It becomes more painful the more parameters the parent has- parameters which the dataclass may not even care about. It not only makes the class definition long, it adds so these additional parameters to the init signature, which is icky for introspection and discoverability. Lots of "What the heck is this parameter doing here?" head scratching for future me (because I forget everything).
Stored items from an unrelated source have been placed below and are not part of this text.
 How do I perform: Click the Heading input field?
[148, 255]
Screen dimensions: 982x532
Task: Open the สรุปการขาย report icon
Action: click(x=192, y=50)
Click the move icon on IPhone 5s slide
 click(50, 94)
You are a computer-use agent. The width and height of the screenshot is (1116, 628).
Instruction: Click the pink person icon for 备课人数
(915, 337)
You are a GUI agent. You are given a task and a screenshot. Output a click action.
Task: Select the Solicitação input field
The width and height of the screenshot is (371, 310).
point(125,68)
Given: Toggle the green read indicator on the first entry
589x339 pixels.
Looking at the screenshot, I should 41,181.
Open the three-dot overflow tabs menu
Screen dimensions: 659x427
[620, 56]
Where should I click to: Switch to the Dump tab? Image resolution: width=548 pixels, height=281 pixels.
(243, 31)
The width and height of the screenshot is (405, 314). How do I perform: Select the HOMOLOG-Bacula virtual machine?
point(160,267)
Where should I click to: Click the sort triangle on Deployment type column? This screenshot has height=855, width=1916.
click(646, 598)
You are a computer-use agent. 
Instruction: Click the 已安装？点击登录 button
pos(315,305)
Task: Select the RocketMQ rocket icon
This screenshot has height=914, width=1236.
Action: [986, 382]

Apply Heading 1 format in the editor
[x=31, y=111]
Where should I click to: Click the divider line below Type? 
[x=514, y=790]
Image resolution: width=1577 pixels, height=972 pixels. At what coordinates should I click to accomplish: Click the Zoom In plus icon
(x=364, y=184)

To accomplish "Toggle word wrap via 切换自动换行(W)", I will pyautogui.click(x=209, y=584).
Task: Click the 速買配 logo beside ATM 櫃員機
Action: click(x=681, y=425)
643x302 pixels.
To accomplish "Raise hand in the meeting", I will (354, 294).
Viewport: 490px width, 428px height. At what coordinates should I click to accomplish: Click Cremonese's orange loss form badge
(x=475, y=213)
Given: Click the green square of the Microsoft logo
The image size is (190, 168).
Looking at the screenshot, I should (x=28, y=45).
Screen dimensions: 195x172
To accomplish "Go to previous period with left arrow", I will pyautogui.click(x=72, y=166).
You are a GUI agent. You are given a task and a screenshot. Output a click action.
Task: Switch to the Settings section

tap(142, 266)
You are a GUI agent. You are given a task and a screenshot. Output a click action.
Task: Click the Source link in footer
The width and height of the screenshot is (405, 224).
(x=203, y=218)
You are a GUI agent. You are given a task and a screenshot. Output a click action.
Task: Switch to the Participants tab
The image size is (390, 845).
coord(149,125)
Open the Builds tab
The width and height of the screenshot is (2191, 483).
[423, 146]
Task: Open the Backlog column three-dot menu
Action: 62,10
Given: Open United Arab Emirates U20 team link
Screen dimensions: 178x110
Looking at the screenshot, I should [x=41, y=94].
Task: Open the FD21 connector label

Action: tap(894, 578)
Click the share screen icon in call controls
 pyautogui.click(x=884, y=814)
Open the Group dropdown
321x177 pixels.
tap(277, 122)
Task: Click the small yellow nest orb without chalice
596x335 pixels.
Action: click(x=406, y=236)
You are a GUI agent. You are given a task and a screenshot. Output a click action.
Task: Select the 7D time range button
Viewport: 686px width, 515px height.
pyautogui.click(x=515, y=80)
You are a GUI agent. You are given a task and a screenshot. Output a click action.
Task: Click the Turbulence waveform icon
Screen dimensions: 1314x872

I think that’s backward. The signature is there for the user of the dataclass, not the implementer. And the user had better care about that x argument, because it’s a mandatory parameter of the X class, so if they don’t pass one, they’re going to get an exception from inside some class they never heard of. So having x show up in the signature would be helpful for introspection and discovery, not harmful. It makes your users ask “What the heck is the x parameter doing here?” but that’s a question that they’d better have an answer to or they can’t construct a Y instance. (And notice that the X doesn’t take or pass along *args, so if the Y claims to take *args as well as **kwargs, that’s even more misleading, because passing any extra positional args to the constructor will also raise.) And that’s as true for tools as for human readers—an IDE auto-completing the parameters of Y(…) should be prompting you for an x; a static analyzer should be catching that you forgot to pass as x; etc.

This is a good critique of what I said! Just want to clarify, though, that I was thinking the entire time of OPTIONAL arguments-- like, for example, of the kind heavily used in pandas. There tons of optional arguments in that library I do not care about, ever. But you are correct about non-optional arguments.